━━━━━ TEXTAUSZUG

Die EU-Kommission will gegen Fake News keine harten Maßnahmen ergreifen. Stattdessen setzt sie auf Bildung, ein Netz von Factcheckern - und die Antwort auf die Frage: Ist eine Lüge illegal?

Von Thomas Kirchner

Man könnte es Věra Jourová nachsehen, wenn sie die Orientierung verloren hätte. Die EU-Kommissarin für Justiz und Verbraucherschutz ist vielseitig gefordert in diesen Monaten. Vom Facebook-Skandal bis zu Fake News - sie wirkt, als wollte sie alle Probleme der digitalen Welt gleichzeitig beheben.

Immerhin scheint die Tschechin einen Kompass zu haben. Jedenfalls hinsichtlich der Frage, ob und was die Politik regulieren sollte. Stets betont sie die Gefahr, die der Meinungs- und Informationsfreiheit drohe, wenn die Politik zu weit gehe. Deshalb hat die Brüsseler Behörde, anders als die Bundesregierung, bis jetzt gezögert, gesetzliche Regelungen vorzuschlagen und auf freiwillige Mitarbeit der Plattformen gebaut. Was Terrorismus oder Kinderpornografie im Netz betreffe, werde man wohl nicht um Regulierung herumkommen, sagt Jourová. Hassrede aber sei heikles Terrain. "Und Desinformation und Fake News sind am problematischsten. Ist eine Lüge illegal? Damit würden wir zu weit gehen." Es könne aber, sagt die Kommissarin, "weiche Maßnahmen" geben, um das Problem anzugehen. Ideen dazu hat ihr Haus in Form einer 15-seitigen "Kommunikation" aufgeschrieben, die an diesem Donnerstag veröffentlicht wird und der Süddeutschen Zeitung als Entwurf vorliegt. Vom belasteten Begriff "Fake News" ist darin bewusst nicht die Rede, nur von Desinformation: "falscher und irreführender Information, die erzeugt und verbreitet wird, um wirtschaftlichen Vorteil daraus zu ziehen oder die Öffentlichkeit bewusst zu täuschen und ihr damit zu schaden". Gefährlich für die Demokratie sei sie, weil sie das Vertrauen in die gesellschaftlichen Institutionen aushöhle und die Bürger daran hindere, informierte Entscheidungen zu treffen, nicht zuletzt bei Wahlen.

━━━━━━━━━━
━━━━━ DATENSÄTZE

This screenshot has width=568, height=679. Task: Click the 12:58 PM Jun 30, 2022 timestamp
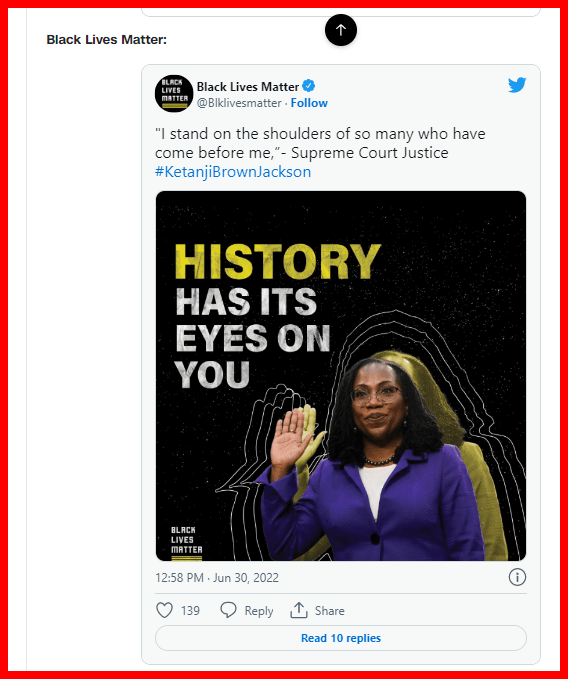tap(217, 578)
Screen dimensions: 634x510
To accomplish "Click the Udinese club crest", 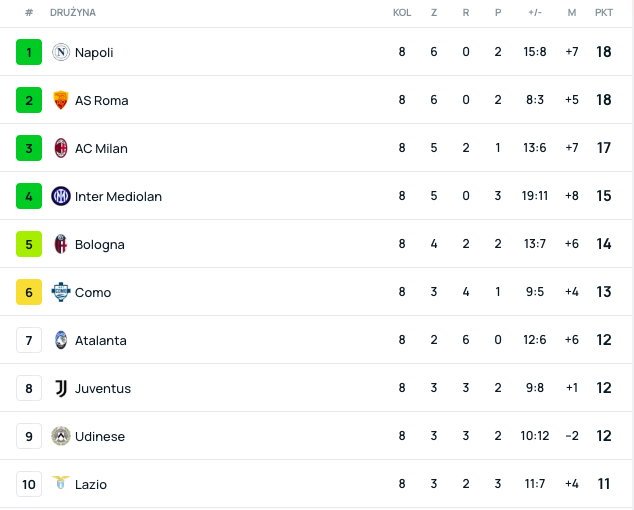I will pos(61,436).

━━━━━━━━━━
━━━━━ DATENSÄTZE

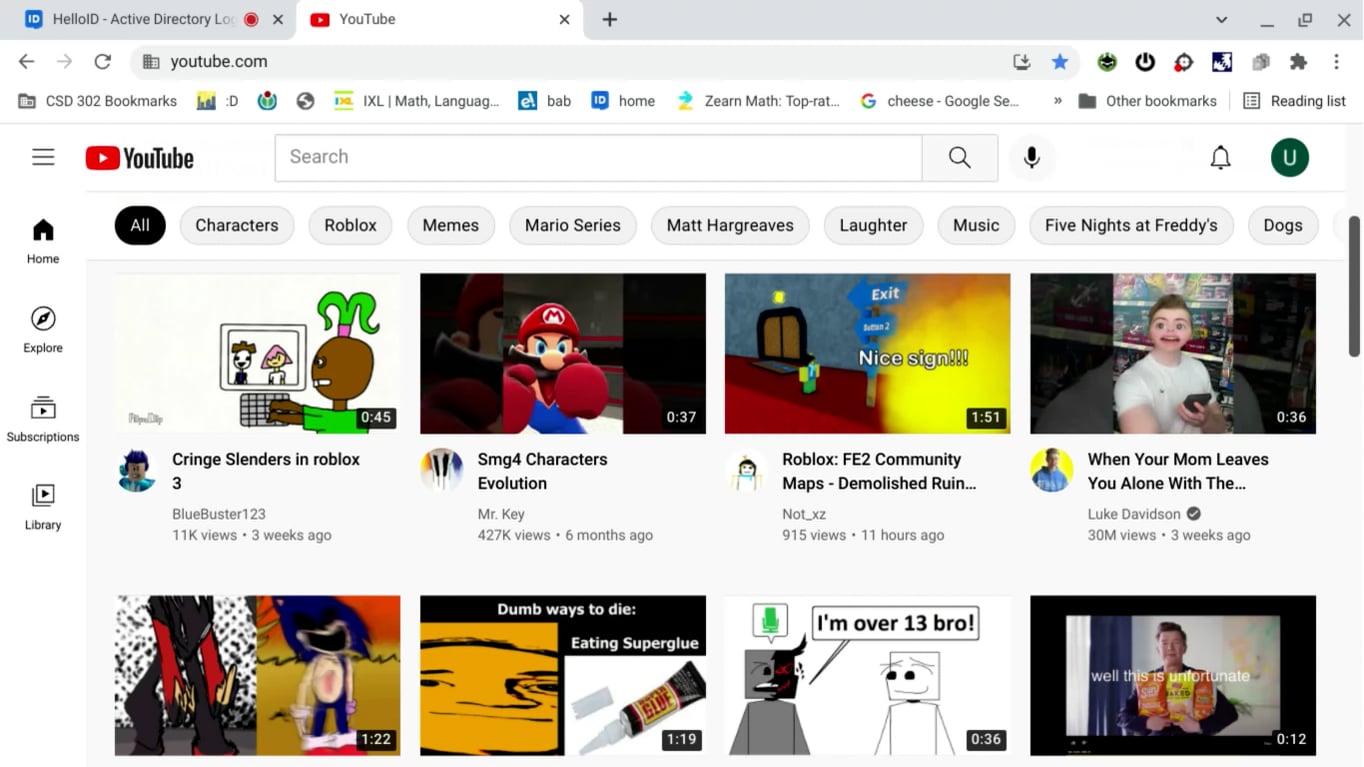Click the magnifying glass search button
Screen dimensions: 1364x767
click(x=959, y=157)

━━━━━━━━━━

GESTELLTE AUFGABEN:
(A) Tippen Sie aus dem Textauszug über die EU-Kommission und Desinformation den Abschnitt von „Man könnte es“ bis einschließlich „digitalen Welt gleichzeitig beheben.“ wortgetreu ab.
(B) Geben Sie aus den Datensätzen den Abschnitt von der Zeile mit „Click the magnifying glass search button“ bis einschließlich der Zeile mit „click(x=959, y=157)“ unverändert wieder. Lassen Sie die Bilder dabei weg.
Der Textauszug und die Datensätze sind voneinander unabhängiges Material.

ANTWORTEN NACHEINANDER:
(A)
Man könnte es Věra Jourová nachsehen, wenn sie die Orientierung verloren hätte. Die EU-Kommissarin für Justiz und Verbraucherschutz ist vielseitig gefordert in diesen Monaten. Vom Facebook-Skandal bis zu Fake News - sie wirkt, als wollte sie alle Probleme der digitalen Welt gleichzeitig beheben.

(B)
Click the magnifying glass search button
Screen dimensions: 1364x767
click(x=959, y=157)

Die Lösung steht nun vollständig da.